Free Guide
Santa Teresa Surf Guide for Beginners
Santa Teresa is one of the best places on the planet to learn how to surf. Long, slow, sandy-bottom waves; warm water year-round; certified local coaches; and a town that loves first-day surfers. Here's everything you need to know before your first session.
Last updated May 2026
Is Santa Teresa actually good for beginners?
Yes. Specifically, Playa Carmen is good for beginners. The wave breaks slowly over sand (not reef), the takeoff zone is wide, and the swell wraps in clean lines most of the year. You can paddle out without getting beat up by a heavy shore-break the way you would at Playa Hermosa to the north or Mal País Point to the south.

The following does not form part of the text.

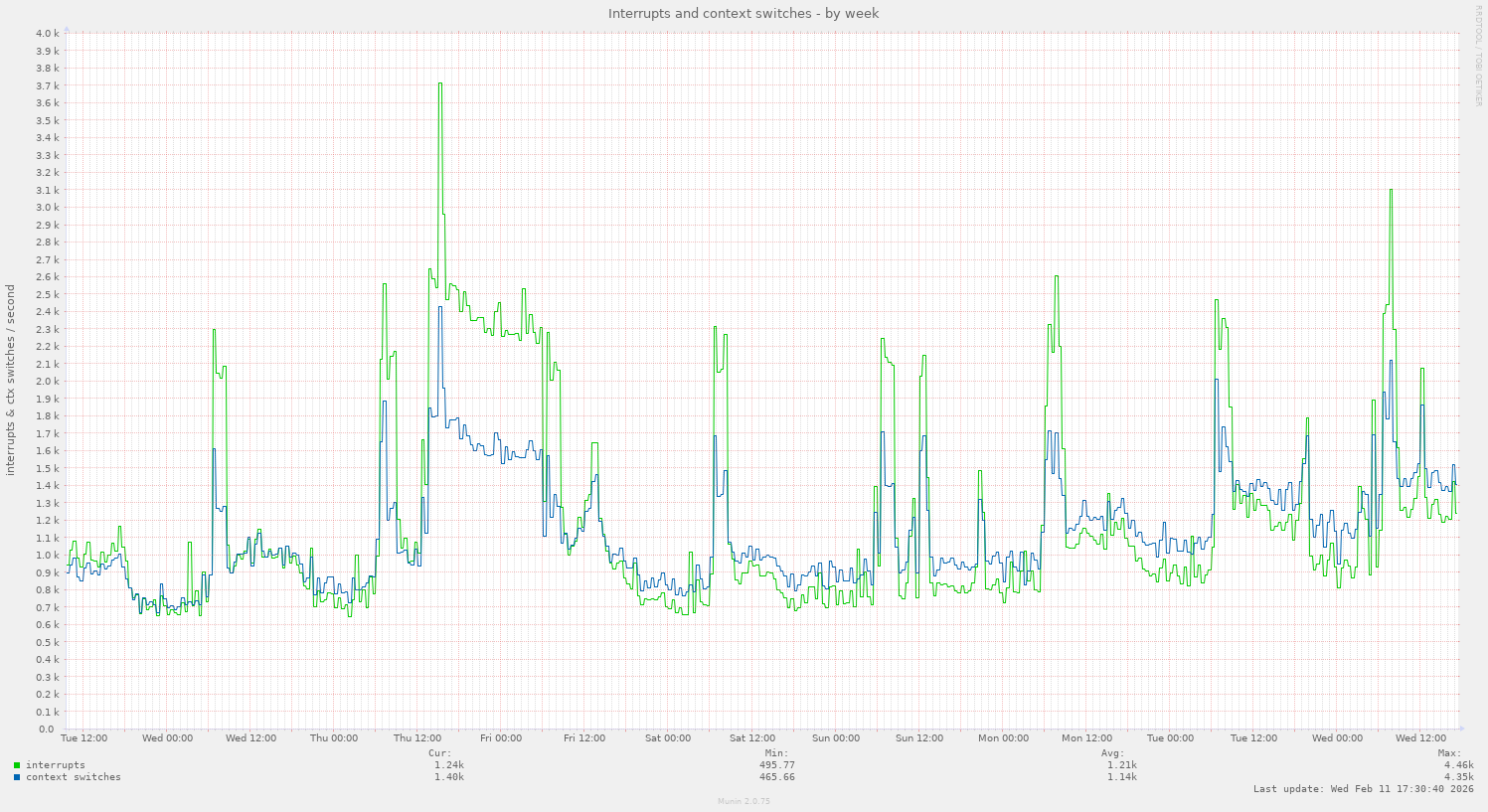The image size is (1488, 812).
Task: Click the context switches minimum value 465.66
Action: pos(777,777)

Most people stand up on a wave during their first 90-minute lesson. By day three you're catching unbroken waves on your own. By day five you can paddle out without a coach.
Best time of year to surf for beginners
Santa Teresa has surf year-round, but conditions change. The short version for beginners:
- December–April (dry season): Clean, smaller, glassy waves in the mornings. Light offshore winds. The most consistent beginner conditions. Also the most crowded and most expensive lodging — book ahead.

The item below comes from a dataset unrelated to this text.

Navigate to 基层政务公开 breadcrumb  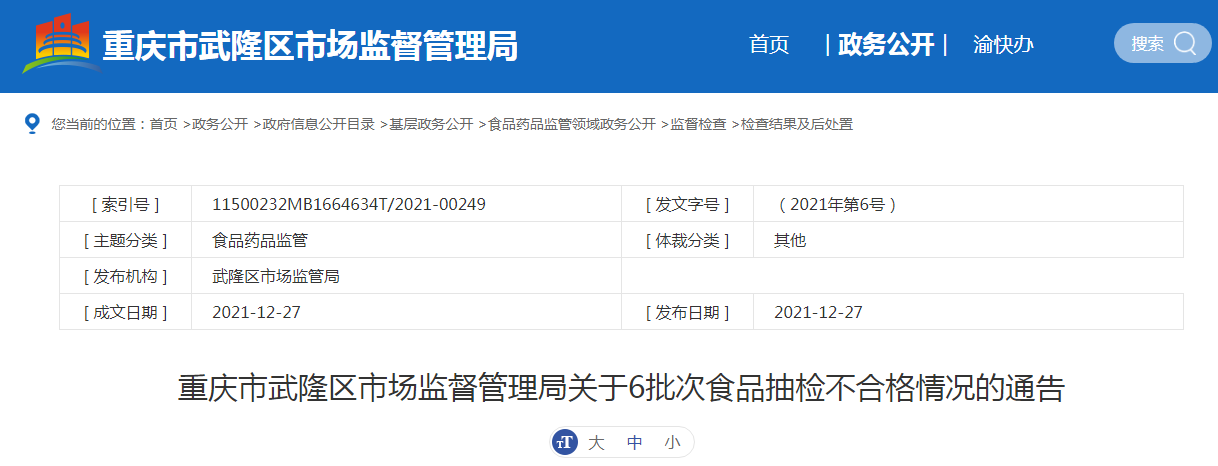click(431, 124)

- May–October (rainy season): Bigger surf, more swell, mostly mornings before the wind picks up. Beginners still surf at Playa Carmen but the lineup gets pushy on the biggest swells. Town is quieter, lodging cheaper. Our rainy-season activity guide.
- November + late April: Shoulder season. Smaller crowds, decent surf, best value. Our favorite.
How much does a lesson cost?
Group lessons in Santa Teresa run $55–$70 per person for 90 minutes (3 students max per coach). Private one-on-one lessons are $75–$90 for the same length. Kids lessons are $55. See current prices on our lessons page.
Multi-day packages save you money. A 5-day package on our site is $275 (versus $325 if you booked five separate group lessons), includes the same coach all week, and ends with a filmed video review.
What's actually included in a lesson
- Soft-top foam board sized to your weight
- Leash and rash guard
- Beach briefing on safety, paddling, and the pop-up (about 15 minutes)
- Coach in the water with you for the whole session
- Usually reef-safe sunscreen if you forgot yours
What you should bring
- Swimsuit you can paddle in (board shorts or one-piece)
- Towel
- Water bottle
- Reef-safe sunscreen (you can reapply between waves)
- Cap or hat for after the lesson
- Cash for an empanada and a smoothie afterward — non-negotiable
What a first lesson looks like, hour by hour
We meet you either at the beach — Playa Carmen, Playa La Lora, or Playa Hermosa — or at the surfshop where we'll get you a board. Tell us your accommodation when you book and we'll pick the spot that works best for the day's swell. Your coach sizes you up, hands you a board sized to your weight, and walks you to a flat patch of sand for the briefing.
0:00–0:15. Beach briefing. They explain ocean safety (rip currents, how to not get hit by your own board), then drill the pop-up on the sand. You do it slow, then faster. They correct your stance.
0:15–1:20. In the water. The coach picks waves for you, calls "paddle paddle paddle" when one comes, and pushes you into it. You stand up on white-water waves first (the part that's already broken), then graduate to unbroken waves if you're ready.
1:20–1:30. Back to the sand. Quick debrief — what to work on next session, what felt right today.
Which lesson should you book?
- Group lesson if you're new and on a budget. 3 students max.
- Private lesson if you want to progress fast or you're a returner working on a specific thing.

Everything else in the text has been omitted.